Records for processing START

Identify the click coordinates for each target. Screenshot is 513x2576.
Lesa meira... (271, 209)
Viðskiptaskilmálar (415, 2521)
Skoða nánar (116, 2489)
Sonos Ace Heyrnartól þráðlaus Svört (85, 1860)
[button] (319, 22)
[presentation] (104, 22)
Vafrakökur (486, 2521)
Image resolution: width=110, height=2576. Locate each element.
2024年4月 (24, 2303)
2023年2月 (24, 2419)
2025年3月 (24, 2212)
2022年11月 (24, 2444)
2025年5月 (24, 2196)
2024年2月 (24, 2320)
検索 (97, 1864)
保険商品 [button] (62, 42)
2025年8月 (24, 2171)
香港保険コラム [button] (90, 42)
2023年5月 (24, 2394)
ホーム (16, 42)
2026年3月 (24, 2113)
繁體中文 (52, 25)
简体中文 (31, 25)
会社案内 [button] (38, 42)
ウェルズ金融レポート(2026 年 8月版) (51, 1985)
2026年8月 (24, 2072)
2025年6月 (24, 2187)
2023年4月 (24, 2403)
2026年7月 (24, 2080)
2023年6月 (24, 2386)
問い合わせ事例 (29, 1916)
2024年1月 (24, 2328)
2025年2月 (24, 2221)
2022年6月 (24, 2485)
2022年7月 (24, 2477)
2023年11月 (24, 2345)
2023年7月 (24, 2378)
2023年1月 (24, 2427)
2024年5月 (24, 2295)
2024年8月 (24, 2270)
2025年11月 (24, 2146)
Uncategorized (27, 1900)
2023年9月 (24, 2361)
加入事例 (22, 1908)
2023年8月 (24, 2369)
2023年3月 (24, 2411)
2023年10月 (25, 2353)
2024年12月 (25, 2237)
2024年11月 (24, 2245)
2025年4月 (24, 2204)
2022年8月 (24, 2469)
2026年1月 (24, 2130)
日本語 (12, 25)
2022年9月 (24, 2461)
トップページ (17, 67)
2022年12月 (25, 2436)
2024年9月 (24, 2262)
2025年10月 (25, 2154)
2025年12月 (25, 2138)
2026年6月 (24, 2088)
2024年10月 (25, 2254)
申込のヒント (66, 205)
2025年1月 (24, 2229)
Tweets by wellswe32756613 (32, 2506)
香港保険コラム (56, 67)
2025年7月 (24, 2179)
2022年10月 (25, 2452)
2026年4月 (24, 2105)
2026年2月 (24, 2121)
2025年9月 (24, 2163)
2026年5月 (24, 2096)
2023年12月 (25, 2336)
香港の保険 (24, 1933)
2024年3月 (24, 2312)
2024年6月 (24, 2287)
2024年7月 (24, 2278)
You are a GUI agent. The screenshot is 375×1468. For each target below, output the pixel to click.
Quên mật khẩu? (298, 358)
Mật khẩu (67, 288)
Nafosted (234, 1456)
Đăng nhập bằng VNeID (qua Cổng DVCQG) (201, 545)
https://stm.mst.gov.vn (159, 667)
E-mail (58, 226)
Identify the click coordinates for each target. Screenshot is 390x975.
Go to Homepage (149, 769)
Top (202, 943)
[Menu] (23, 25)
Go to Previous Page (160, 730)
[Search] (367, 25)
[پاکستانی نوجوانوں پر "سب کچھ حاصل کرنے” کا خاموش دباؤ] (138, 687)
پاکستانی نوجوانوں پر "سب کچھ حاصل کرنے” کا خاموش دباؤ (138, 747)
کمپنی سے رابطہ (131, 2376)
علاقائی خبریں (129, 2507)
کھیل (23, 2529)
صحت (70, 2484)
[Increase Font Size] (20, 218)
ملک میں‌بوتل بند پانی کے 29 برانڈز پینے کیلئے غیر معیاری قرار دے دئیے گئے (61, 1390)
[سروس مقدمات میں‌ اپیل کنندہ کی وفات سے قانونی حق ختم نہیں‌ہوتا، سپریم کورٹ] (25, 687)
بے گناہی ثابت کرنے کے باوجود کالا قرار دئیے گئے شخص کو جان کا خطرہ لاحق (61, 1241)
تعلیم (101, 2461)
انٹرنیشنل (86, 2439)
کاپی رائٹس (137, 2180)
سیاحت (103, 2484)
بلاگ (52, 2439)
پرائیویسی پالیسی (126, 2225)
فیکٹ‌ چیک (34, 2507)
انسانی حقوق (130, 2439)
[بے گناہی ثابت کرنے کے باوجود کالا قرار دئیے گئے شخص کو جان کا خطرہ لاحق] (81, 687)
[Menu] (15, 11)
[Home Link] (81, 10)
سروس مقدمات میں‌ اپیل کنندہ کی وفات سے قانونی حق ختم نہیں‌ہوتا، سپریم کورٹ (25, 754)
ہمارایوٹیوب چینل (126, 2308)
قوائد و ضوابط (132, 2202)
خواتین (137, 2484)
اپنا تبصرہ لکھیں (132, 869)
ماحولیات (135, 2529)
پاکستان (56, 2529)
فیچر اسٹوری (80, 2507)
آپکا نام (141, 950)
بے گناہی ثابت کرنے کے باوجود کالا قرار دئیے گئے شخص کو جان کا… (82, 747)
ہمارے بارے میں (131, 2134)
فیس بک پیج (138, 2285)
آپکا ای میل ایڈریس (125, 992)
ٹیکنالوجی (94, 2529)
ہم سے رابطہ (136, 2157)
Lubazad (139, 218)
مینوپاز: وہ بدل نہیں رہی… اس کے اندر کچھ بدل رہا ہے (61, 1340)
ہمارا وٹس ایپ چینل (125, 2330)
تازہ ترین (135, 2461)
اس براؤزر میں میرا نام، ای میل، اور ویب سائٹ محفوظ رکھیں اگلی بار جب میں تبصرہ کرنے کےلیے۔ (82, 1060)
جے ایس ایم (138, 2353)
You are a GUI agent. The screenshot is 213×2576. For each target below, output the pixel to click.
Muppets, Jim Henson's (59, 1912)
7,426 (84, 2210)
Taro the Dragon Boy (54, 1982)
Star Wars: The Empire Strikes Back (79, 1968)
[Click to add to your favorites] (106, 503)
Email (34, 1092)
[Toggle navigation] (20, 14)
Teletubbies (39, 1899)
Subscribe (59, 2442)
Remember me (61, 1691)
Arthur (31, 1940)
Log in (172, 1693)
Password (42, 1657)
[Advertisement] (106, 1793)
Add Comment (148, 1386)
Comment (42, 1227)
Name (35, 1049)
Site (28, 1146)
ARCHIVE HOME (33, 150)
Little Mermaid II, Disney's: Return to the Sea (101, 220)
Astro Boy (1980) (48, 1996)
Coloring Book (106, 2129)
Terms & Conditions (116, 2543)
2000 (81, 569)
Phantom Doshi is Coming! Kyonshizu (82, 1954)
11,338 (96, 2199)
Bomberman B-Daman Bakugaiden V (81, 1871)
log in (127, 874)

Records for processing END

Type out all of the material again, word for word.

Identify the click coordinates for each target. Screenshot is 513x2576.
Lesa meira... (271, 209)
Viðskiptaskilmálar (415, 2521)
Skoða nánar (116, 2489)
Sonos Ace Heyrnartól þráðlaus Svört (85, 1860)
[button] (319, 22)
[presentation] (104, 22)
Vafrakökur (486, 2521)
Image resolution: width=110, height=2576. Locate each element.
2024年4月 (24, 2303)
2023年2月 (24, 2419)
2025年3月 (24, 2212)
2022年11月 (24, 2444)
2025年5月 (24, 2196)
2024年2月 (24, 2320)
検索 (97, 1864)
保険商品 [button] (62, 42)
2025年8月 (24, 2171)
香港保険コラム [button] (90, 42)
2023年5月 (24, 2394)
ホーム (16, 42)
2026年3月 (24, 2113)
繁體中文 (52, 25)
简体中文 (31, 25)
会社案内 [button] (38, 42)
ウェルズ金融レポート(2026 年 8月版) (51, 1985)
2026年8月 (24, 2072)
2025年6月 (24, 2187)
2023年4月 (24, 2403)
2026年7月 (24, 2080)
2023年6月 (24, 2386)
問い合わせ事例 (29, 1916)
2024年1月 (24, 2328)
2025年2月 (24, 2221)
2022年6月 (24, 2485)
2022年7月 (24, 2477)
2023年11月 (24, 2345)
2023年7月 (24, 2378)
2023年1月 (24, 2427)
2024年5月 (24, 2295)
2024年8月 (24, 2270)
2025年11月 (24, 2146)
Uncategorized (27, 1900)
2023年9月 (24, 2361)
加入事例 (22, 1908)
2023年8月 (24, 2369)
2023年3月 (24, 2411)
2023年10月 (25, 2353)
2024年12月 (25, 2237)
2024年11月 (24, 2245)
2025年4月 (24, 2204)
2022年8月 (24, 2469)
2026年1月 (24, 2130)
日本語 (12, 25)
2022年9月 (24, 2461)
トップページ (17, 67)
2022年12月 (25, 2436)
2024年9月 (24, 2262)
2025年10月 (25, 2154)
2025年12月 (25, 2138)
2026年6月 (24, 2088)
2024年10月 (25, 2254)
申込のヒント (66, 205)
2025年1月 (24, 2229)
Tweets by wellswe32756613 (32, 2506)
香港保険コラム (56, 67)
2025年7月 (24, 2179)
2022年10月 (25, 2452)
2026年4月 (24, 2105)
2026年2月 (24, 2121)
2025年9月 (24, 2163)
2026年5月 (24, 2096)
2023年12月 (25, 2336)
香港の保険 (24, 1933)
2024年3月 (24, 2312)
2024年6月 (24, 2287)
2024年7月 (24, 2278)
You are a GUI agent. The screenshot is 375×1468. For each target below, output the pixel to click.
Quên mật khẩu? (298, 358)
Mật khẩu (67, 288)
Nafosted (234, 1456)
Đăng nhập bằng VNeID (qua Cổng DVCQG) (201, 545)
https://stm.mst.gov.vn (159, 667)
E-mail (58, 226)
Identify the click coordinates for each target. Screenshot is 390x975.
Go to Homepage (149, 769)
Top (202, 943)
[Menu] (23, 25)
Go to Previous Page (160, 730)
[Search] (367, 25)
[پاکستانی نوجوانوں پر "سب کچھ حاصل کرنے” کا خاموش دباؤ] (138, 687)
پاکستانی نوجوانوں پر "سب کچھ حاصل کرنے” کا خاموش دباؤ (138, 747)
کمپنی سے رابطہ (131, 2376)
علاقائی خبریں (129, 2507)
کھیل (23, 2529)
صحت (70, 2484)
[Increase Font Size] (20, 218)
ملک میں‌بوتل بند پانی کے 29 برانڈز پینے کیلئے غیر معیاری قرار دے دئیے گئے (61, 1390)
[سروس مقدمات میں‌ اپیل کنندہ کی وفات سے قانونی حق ختم نہیں‌ہوتا، سپریم کورٹ] (25, 687)
بے گناہی ثابت کرنے کے باوجود کالا قرار دئیے گئے شخص کو جان کا خطرہ لاحق (61, 1241)
تعلیم (101, 2461)
انٹرنیشنل (86, 2439)
کاپی رائٹس (137, 2180)
سیاحت (103, 2484)
بلاگ (52, 2439)
پرائیویسی پالیسی (126, 2225)
فیکٹ‌ چیک (34, 2507)
انسانی حقوق (130, 2439)
[بے گناہی ثابت کرنے کے باوجود کالا قرار دئیے گئے شخص کو جان کا خطرہ لاحق] (81, 687)
[Menu] (15, 11)
[Home Link] (81, 10)
سروس مقدمات میں‌ اپیل کنندہ کی وفات سے قانونی حق ختم نہیں‌ہوتا، سپریم کورٹ (25, 754)
ہمارایوٹیوب چینل (126, 2308)
قوائد و ضوابط (132, 2202)
خواتین (137, 2484)
اپنا تبصرہ لکھیں (132, 869)
ماحولیات (135, 2529)
پاکستان (56, 2529)
فیچر اسٹوری (80, 2507)
آپکا نام (141, 950)
بے گناہی ثابت کرنے کے باوجود کالا قرار دئیے گئے شخص کو جان کا… (82, 747)
ہمارے بارے میں (131, 2134)
فیس بک پیج (138, 2285)
آپکا ای میل ایڈریس (125, 992)
ٹیکنالوجی (94, 2529)
ہم سے رابطہ (136, 2157)
Lubazad (139, 218)
مینوپاز: وہ بدل نہیں رہی… اس کے اندر کچھ بدل رہا ہے (61, 1340)
ہمارا وٹس ایپ چینل (125, 2330)
تازہ ترین (135, 2461)
اس براؤزر میں میرا نام، ای میل، اور ویب سائٹ محفوظ رکھیں اگلی بار جب میں تبصرہ کرنے کےلیے۔ (82, 1060)
جے ایس ایم (138, 2353)
You are a GUI agent. The screenshot is 213×2576. For each target below, output the pixel to click.
Muppets, Jim Henson's (59, 1912)
7,426 (84, 2210)
Taro the Dragon Boy (54, 1982)
Star Wars: The Empire Strikes Back (79, 1968)
[Click to add to your favorites] (106, 503)
Email (34, 1092)
[Toggle navigation] (20, 14)
Teletubbies (39, 1899)
Subscribe (59, 2442)
Remember me (61, 1691)
Arthur (31, 1940)
Log in (172, 1693)
Password (42, 1657)
[Advertisement] (106, 1793)
Add Comment (148, 1386)
Comment (42, 1227)
Name (35, 1049)
Site (28, 1146)
ARCHIVE HOME (33, 150)
Little Mermaid II, Disney's: Return to the Sea (101, 220)
Astro Boy (1980) (48, 1996)
Coloring Book (106, 2129)
Terms & Conditions (116, 2543)
2000 (81, 569)
Phantom Doshi is Coming! Kyonshizu (82, 1954)
11,338 (96, 2199)
Bomberman B-Daman Bakugaiden V (81, 1871)
log in (127, 874)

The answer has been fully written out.